Minneapolis (États-Unis) – Le gouvernement de Donald Trump s'est exprimé dimanche sur la mort tragique d'Alex Pretti, infirmier de 37 ans, tué par des agents fédéraux lors d'une altercation survenue lors d'une manifestation contre les actions de la police de l'immigration (ICE). Cette situation délicate a soulevé une onde d'indignation au sein de l'opposition démocrate, qui accuse l'administration de propager des mensonges.
Alex Pretti, employé dans un hôpital pour anciens combattants, a perdu la vie après une confrontation avec des agents fédéraux dans une ville déjà secouée par des tensions antérieures, notamment la mort de Renee Good, également tuée par un agent de l'ICE en début d'année.
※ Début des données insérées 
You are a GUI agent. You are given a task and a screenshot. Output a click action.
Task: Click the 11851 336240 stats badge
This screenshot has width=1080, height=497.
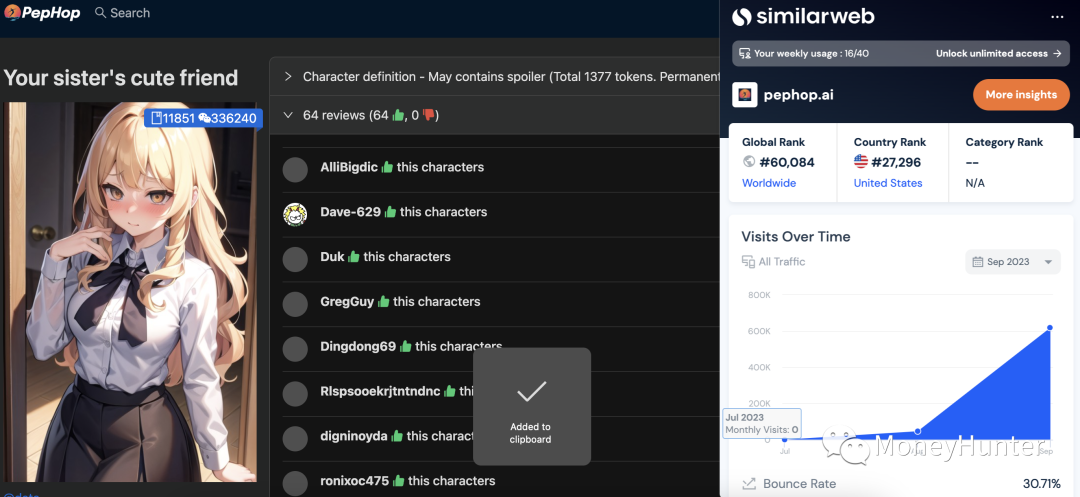[203, 118]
Accusations de mensonges et de violence
La ministre de la Sécurité intérieure, Kristi Noem, a reproché à Pretti d'avoir agi de manière provocatrice, le qualifiant de 'terroriste' en se basant sur des images sur lesquelles il n'apparaît pas armé. En outre, le directeur du FBI, Kash Patel, a rappelé que les forces de l'ordre doivent être protégées. Toutefois, une analyse des vidéos par l'AFP contredit cette version des faits, montrant Pretti filmant la scène avec son téléphone, signalant des violences policières.
Les parents d'Alex Pretti ont décrit leur fils comme un homme au grand cœur, dénonçant les 'mensonges indécents' de l'administration Trump concernant sa mort. Les manifestations se sont intensifiées depuis, avec de nombreux citoyens prenant part à des rassemblements nocturnes pour demander justice.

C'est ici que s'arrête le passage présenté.